Requirement
Reproduce every one of the lines below word for word, with nothing changed, added, or left out.
-- start of Source material --
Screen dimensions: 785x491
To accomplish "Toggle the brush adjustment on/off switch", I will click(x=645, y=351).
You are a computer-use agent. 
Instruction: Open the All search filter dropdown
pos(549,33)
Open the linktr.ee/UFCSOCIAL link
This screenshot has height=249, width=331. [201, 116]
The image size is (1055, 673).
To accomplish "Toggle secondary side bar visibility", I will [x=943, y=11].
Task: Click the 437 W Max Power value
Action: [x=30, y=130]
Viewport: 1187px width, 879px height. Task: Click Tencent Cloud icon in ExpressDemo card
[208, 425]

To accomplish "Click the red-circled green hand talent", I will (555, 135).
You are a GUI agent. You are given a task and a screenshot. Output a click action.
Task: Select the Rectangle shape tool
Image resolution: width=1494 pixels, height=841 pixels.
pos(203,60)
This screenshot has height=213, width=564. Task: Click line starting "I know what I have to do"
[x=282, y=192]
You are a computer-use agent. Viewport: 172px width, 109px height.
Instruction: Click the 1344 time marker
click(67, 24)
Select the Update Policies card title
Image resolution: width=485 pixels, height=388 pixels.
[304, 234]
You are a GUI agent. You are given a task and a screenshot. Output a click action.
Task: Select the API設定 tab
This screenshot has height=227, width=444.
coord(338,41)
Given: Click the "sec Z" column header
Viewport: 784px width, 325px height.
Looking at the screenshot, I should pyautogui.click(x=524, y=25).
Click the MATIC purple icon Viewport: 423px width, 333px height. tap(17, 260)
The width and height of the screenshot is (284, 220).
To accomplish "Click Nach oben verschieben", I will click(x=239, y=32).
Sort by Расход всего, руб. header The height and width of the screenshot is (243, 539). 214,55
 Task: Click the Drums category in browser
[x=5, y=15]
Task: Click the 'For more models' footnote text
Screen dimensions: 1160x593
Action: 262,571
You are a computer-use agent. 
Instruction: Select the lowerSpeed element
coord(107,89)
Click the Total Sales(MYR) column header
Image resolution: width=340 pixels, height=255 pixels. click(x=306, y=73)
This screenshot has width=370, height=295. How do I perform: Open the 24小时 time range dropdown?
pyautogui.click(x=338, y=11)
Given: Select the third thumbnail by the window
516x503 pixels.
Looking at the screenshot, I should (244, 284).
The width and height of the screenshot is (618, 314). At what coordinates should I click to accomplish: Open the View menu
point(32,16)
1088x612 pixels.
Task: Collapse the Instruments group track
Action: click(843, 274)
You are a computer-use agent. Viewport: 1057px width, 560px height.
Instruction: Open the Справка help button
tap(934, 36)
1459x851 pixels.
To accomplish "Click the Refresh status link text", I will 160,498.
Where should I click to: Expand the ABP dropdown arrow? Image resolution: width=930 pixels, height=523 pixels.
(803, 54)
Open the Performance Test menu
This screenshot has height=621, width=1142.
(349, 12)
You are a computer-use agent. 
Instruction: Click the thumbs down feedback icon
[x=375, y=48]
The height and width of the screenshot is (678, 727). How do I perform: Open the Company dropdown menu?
-- end of Source material --
Task answer
Screen dimensions: 785x491
To accomplish "Toggle the brush adjustment on/off switch", I will click(x=645, y=351).
You are a computer-use agent. 
Instruction: Open the All search filter dropdown
pos(549,33)
Open the linktr.ee/UFCSOCIAL link
This screenshot has height=249, width=331. [201, 116]
The image size is (1055, 673).
To accomplish "Toggle secondary side bar visibility", I will [x=943, y=11].
Task: Click the 437 W Max Power value
Action: [x=30, y=130]
Viewport: 1187px width, 879px height. Task: Click Tencent Cloud icon in ExpressDemo card
[208, 425]

To accomplish "Click the red-circled green hand talent", I will (555, 135).
You are a GUI agent. You are given a task and a screenshot. Output a click action.
Task: Select the Rectangle shape tool
Image resolution: width=1494 pixels, height=841 pixels.
pos(203,60)
This screenshot has height=213, width=564. Task: Click line starting "I know what I have to do"
[x=282, y=192]
You are a computer-use agent. Viewport: 172px width, 109px height.
Instruction: Click the 1344 time marker
click(67, 24)
Select the Update Policies card title
Image resolution: width=485 pixels, height=388 pixels.
[304, 234]
You are a GUI agent. You are given a task and a screenshot. Output a click action.
Task: Select the API設定 tab
This screenshot has height=227, width=444.
coord(338,41)
Given: Click the "sec Z" column header
Viewport: 784px width, 325px height.
Looking at the screenshot, I should pyautogui.click(x=524, y=25).
Click the MATIC purple icon Viewport: 423px width, 333px height. tap(17, 260)
The width and height of the screenshot is (284, 220).
To accomplish "Click Nach oben verschieben", I will click(x=239, y=32).
Sort by Расход всего, руб. header The height and width of the screenshot is (243, 539). 214,55
 Task: Click the Drums category in browser
[x=5, y=15]
Task: Click the 'For more models' footnote text
Screen dimensions: 1160x593
Action: 262,571
You are a computer-use agent. 
Instruction: Select the lowerSpeed element
coord(107,89)
Click the Total Sales(MYR) column header
Image resolution: width=340 pixels, height=255 pixels. click(x=306, y=73)
This screenshot has width=370, height=295. How do I perform: Open the 24小时 time range dropdown?
pyautogui.click(x=338, y=11)
Given: Select the third thumbnail by the window
516x503 pixels.
Looking at the screenshot, I should (244, 284).
The width and height of the screenshot is (618, 314). At what coordinates should I click to accomplish: Open the View menu
point(32,16)
1088x612 pixels.
Task: Collapse the Instruments group track
Action: click(843, 274)
You are a computer-use agent. Viewport: 1057px width, 560px height.
Instruction: Open the Справка help button
tap(934, 36)
1459x851 pixels.
To accomplish "Click the Refresh status link text", I will 160,498.
Where should I click to: Expand the ABP dropdown arrow? Image resolution: width=930 pixels, height=523 pixels.
(803, 54)
Open the Performance Test menu
This screenshot has height=621, width=1142.
(349, 12)
You are a computer-use agent. 
Instruction: Click the thumbs down feedback icon
[x=375, y=48]
The height and width of the screenshot is (678, 727). How do I perform: Open the Company dropdown menu?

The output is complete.